“Da quasi un mese il Pronto Soccorso dell’ospedale Misericordia di Grosseto, nonostante denunce e segnalazioni di ogni tipo, è soggetto alla violenza ripetuta e alle minacce di un signore intemperante e minaccioso che viene continuamente riportato in Dea (Dipartimento emergenza accoglienza), senza, da quel che risulta, alcuna motivazione sanitaria”.
A dichiararlo, in un comunicato, è Sergio Sacchetti, segretario generale della Uil Federazione poteri locali.
“Sono sicuramente in corso indagini e verifiche da parte degli organi preposti dopo la denuncia sporte ai vari livelli di competenza – continua la nota -. Il signore in questione ha aggredito più volte gli operatori sanitari ed i medici del Pronto Soccorso e del 118 e incute terrore negli utenti/pazienti presenti che sono a rischio, oltre che per sintomatologie preoccupanti, anche per la loro incolumità personale. Questa situazione ha avuto, da quello che abbiamo letto, ampio spazio nei ‘media’; pur tuttavia, non ha ancora trovato soluzione.
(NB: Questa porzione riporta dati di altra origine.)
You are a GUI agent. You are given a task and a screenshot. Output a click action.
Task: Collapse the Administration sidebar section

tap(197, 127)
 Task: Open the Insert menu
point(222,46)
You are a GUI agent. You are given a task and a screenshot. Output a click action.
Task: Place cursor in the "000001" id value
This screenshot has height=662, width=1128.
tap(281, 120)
La fattispecie è semplicemente inaccettabile, per la sicurezza dei medici, infermieri, operatori sanitaria sanitari che devono lavorare in serenità per curare i pazienti che si recano al pronto soccorso (anche loro in pericolo, assieme agli astanti)“.
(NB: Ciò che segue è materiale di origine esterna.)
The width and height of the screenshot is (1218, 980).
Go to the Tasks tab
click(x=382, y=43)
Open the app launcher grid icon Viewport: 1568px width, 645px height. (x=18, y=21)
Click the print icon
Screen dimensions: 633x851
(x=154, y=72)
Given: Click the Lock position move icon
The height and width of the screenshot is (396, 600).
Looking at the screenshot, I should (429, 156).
“Non è concepibile che si possa/debba lavorare in una situazione di mancanza di tranquillità e di rischio di incolumità dove la cura ed il bene delle persone è messo in discussione da un soggetto che gli organi preposti alla tutela ed all’incolumità pubblica non riescono/possono interdire dal Pronto Soccorso – termina Sacchetti -. Si deve intervenire e subito, prima di che sia troppo tardi ed si intervenga in maniera strutturale e definitiva”.